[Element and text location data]

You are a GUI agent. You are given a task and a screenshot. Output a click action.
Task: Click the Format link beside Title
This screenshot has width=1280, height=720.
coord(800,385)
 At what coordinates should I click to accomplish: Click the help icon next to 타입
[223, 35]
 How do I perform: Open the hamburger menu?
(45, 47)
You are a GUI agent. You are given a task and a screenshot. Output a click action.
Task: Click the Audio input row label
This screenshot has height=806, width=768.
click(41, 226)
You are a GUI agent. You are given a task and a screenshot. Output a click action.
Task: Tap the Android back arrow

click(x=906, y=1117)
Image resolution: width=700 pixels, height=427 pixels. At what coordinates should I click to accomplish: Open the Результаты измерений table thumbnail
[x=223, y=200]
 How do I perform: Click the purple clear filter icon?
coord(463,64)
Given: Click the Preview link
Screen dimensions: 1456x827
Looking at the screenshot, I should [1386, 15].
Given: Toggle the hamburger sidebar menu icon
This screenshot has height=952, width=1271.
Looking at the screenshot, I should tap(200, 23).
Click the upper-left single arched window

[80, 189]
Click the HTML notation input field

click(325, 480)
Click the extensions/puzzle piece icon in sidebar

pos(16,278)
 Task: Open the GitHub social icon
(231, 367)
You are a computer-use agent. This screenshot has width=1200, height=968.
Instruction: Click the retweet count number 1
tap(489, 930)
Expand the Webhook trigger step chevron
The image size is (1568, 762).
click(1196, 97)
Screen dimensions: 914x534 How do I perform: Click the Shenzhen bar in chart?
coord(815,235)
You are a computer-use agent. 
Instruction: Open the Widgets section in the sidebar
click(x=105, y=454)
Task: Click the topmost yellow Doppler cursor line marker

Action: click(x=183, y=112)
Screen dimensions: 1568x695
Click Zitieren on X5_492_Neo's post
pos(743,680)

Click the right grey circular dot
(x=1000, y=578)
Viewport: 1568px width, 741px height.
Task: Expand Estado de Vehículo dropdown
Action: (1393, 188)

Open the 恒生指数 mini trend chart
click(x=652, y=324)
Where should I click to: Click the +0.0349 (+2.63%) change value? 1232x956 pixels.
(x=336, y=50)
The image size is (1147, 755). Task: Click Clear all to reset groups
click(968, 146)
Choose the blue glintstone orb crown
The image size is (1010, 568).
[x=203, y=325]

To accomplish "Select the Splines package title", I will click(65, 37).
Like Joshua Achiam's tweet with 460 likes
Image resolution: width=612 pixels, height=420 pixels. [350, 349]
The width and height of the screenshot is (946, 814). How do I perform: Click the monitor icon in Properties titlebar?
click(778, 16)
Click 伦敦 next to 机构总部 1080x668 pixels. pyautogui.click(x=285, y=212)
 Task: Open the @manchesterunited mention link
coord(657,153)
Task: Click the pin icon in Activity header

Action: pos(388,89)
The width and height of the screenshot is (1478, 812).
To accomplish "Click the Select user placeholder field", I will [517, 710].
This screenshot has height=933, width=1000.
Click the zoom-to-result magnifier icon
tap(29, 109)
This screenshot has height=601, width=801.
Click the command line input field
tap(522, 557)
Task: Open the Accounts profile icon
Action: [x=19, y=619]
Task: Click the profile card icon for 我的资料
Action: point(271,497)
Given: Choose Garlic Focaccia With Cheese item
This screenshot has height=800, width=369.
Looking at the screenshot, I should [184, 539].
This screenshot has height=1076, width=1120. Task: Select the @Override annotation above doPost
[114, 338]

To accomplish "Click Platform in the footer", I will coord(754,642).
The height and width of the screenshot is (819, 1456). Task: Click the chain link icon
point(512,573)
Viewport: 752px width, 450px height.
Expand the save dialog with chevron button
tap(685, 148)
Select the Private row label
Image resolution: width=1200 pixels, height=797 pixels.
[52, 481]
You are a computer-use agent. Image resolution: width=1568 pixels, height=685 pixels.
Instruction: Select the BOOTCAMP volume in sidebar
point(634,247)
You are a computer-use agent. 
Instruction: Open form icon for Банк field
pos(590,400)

Aim: Duplicate the lines of the data above verbatim, from the line containing "Given: Click the Preview link" up to and including the line containing "Click 伦敦 next".

Full answer:
Given: Click the Preview link
Screen dimensions: 1456x827
Looking at the screenshot, I should [1386, 15].
Given: Toggle the hamburger sidebar menu icon
This screenshot has height=952, width=1271.
Looking at the screenshot, I should tap(200, 23).
Click the upper-left single arched window

[80, 189]
Click the HTML notation input field

click(325, 480)
Click the extensions/puzzle piece icon in sidebar

pos(16,278)
 Task: Open the GitHub social icon
(231, 367)
You are a computer-use agent. This screenshot has width=1200, height=968.
Instruction: Click the retweet count number 1
tap(489, 930)
Expand the Webhook trigger step chevron
The image size is (1568, 762).
click(1196, 97)
Screen dimensions: 914x534 How do I perform: Click the Shenzhen bar in chart?
coord(815,235)
You are a computer-use agent. 
Instruction: Open the Widgets section in the sidebar
click(x=105, y=454)
Task: Click the topmost yellow Doppler cursor line marker

Action: click(x=183, y=112)
Screen dimensions: 1568x695
Click Zitieren on X5_492_Neo's post
pos(743,680)

Click the right grey circular dot
(x=1000, y=578)
Viewport: 1568px width, 741px height.
Task: Expand Estado de Vehículo dropdown
Action: (1393, 188)

Open the 恒生指数 mini trend chart
click(x=652, y=324)
Where should I click to: Click the +0.0349 (+2.63%) change value? 1232x956 pixels.
(x=336, y=50)
The image size is (1147, 755). Task: Click Clear all to reset groups
click(968, 146)
Choose the blue glintstone orb crown
The image size is (1010, 568).
[x=203, y=325]

To accomplish "Select the Splines package title", I will click(65, 37).
Like Joshua Achiam's tweet with 460 likes
Image resolution: width=612 pixels, height=420 pixels. [350, 349]
The width and height of the screenshot is (946, 814). How do I perform: Click the monitor icon in Properties titlebar?
click(778, 16)
Click 伦敦 next to 机构总部 1080x668 pixels. pyautogui.click(x=285, y=212)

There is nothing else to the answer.